Parameter containing:
tensor([[-7.0372e-03,  2.9689e-02,  2.6028e-02,  ...,  1.1196e-02,
-2.1928e-02, -3.4886e-02],
[ 1.0624e-04, -1.6610e-02, -2.2891e-02,  ..., -6.4412e-03,
-2.5026e-02,  1.0674e-02],
[-2.4707e-02,  1.4146e-02,  2.0084e-02,  ...,  1.2227e-02,
2.3441e-02, -9.5175e-03],
...,
[-2.0119e-02,  7.2614e-03, -1.3481e-02,  ...,  8.1745e-03,
-1.3348e-02, -1.1955e-02],
[ 3.2282e-02,  1.8674e-02, -3.0826e-02,  ...,  1.7296e-02,
-2.6710e-02, -3.0684e-02],
[ 1.7686e-02,  3.1376e-02, -2.2645e-02,  ...,  2.4630e-02,
3.1129e-02,  7.0939e-03]])


You can also pass in an OrderedDict to name the individual layers and operations, instead of using incremental integers. Note that dictionary keys must be unique, so each operation must have a different name.
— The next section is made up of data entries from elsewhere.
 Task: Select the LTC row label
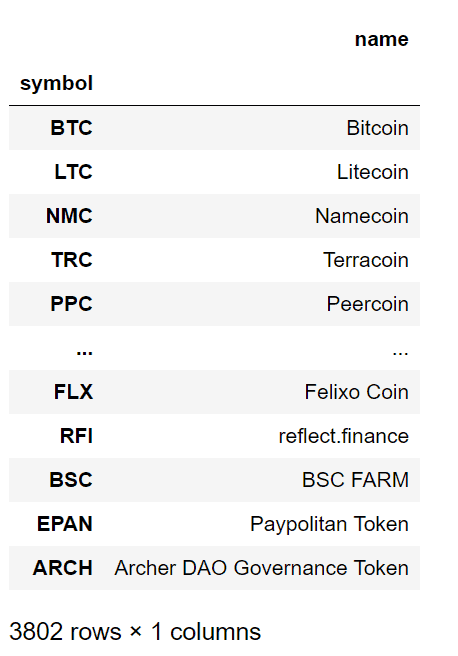pos(74,172)
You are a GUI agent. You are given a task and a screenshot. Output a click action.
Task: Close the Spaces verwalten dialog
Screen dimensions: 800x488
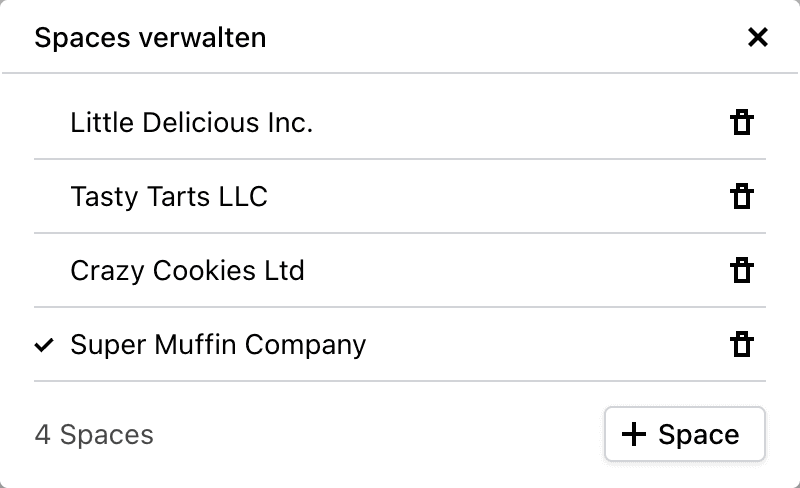pos(758,38)
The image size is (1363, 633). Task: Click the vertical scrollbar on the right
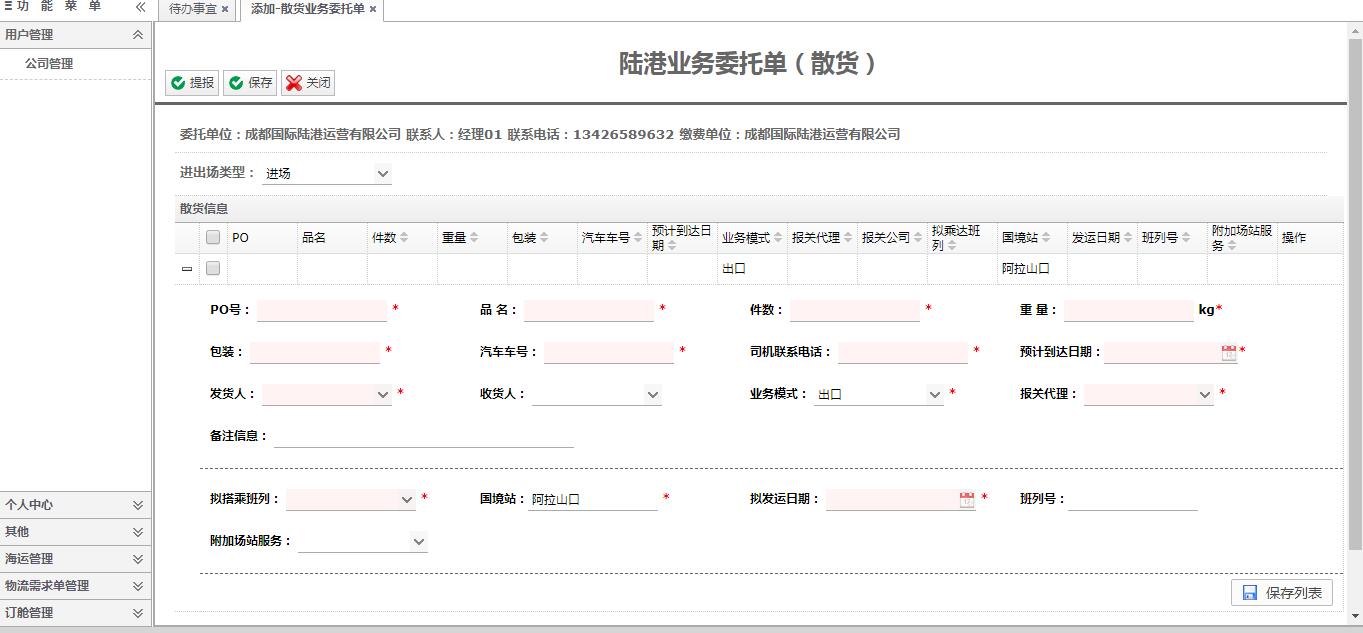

from collections import OrderedDict
model = nn.Sequential(OrderedDict([
('fc1', nn.Linear(input_size, hidden_sizes[0])),
('relu1', nn.ReLU()),
('fc2', nn.Linear(hidden_sizes[0], hidden_sizes[1])),
('relu2', nn.ReLU()),
('output', nn.Linear(hidden_sizes[1], output_size)),
('softmax', nn.Softmax(dim=1))]))
model

Sequential(
(fc1): Linear(in_features=784, out_features=128, bias=True)
(relu1): ReLU()
(fc2): Linear(in_features=128, out_features=64, bias=True)
(relu2): ReLU()
(output): Linear(in_features=64, out_features=10, bias=True)
(softmax): Softmax()
)


Now you can access layers either by integer or the name

print(model[0])
print(model.fc1)

Linear(in_features=784, out_features=128, bias=True)
Linear(in_features=784, out_features=128, bias=True)


In the next notebook, we’ll see how we can train a neural network to accuractly predict the numbers appearing in the MNIST images.